L’excuse des politiques qui ne font rien mène à l’impuissance acquise.
Quoiqu’il en soit, je crois que je suis dedans. Mais comment sort-on de là ?
Le contenu du livre rend explicite l’idéologie qui influence le choix des outils, des sources et de l’interprétation des chiffres. Mais les chiffres sont là et beaucoup ne viennent pas de milieux bercés de cette idéologie.
Je me vois douter des chiffres, des méthodes, de l’incertitude sur les modèles. La simplification ou la non-inclusion de facteur peut avoir des impacts importants comme dans le cas de l’influence de la fonte des glaces sur les modèles de circulation océanique :
The most recent assessment of the UN’s Intergovernmental Panel on Climate Change (IPCC) reported “medium confidence” of this occurring later this century. But it said models were not able to quantify the impact of glacial meltwater on how fast or how far this trend might go. Rahmstorf says this failure, which arose because ice dynamics have been poorly understood and not integrated into models of climate change and ocean circulation, is “a long-standing and major shortcoming” of models presented in major IPCC reports.

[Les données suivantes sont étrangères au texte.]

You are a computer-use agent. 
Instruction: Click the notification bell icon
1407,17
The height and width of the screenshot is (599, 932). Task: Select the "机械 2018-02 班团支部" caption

(https://e360.yale.edu/features/climate-change-ocean-circulation-collapse-antarctica)
Et maintenant, la question à répondre est : qu’est-ce qui est juste nécessaire et juste suffisant pour être pleinement heureux ?
C’est peut-être l’heure pour moi d’appliquer la Constellation de mon ami Thomas pour me guider vers mon rêve et me mettre en action en intégrant l’être et l’avoir.
Pour résumer
Ralentir ou périr. L’économie de la décroissance de Timothée Parrique m’a permis de situer mon action face au défi de notre soutenabilité.
Seul je ne changerai pas le monde, mais comme beaucoup d’autres je peux faire ma part, j’ai beaucoup de marge de manœuvre.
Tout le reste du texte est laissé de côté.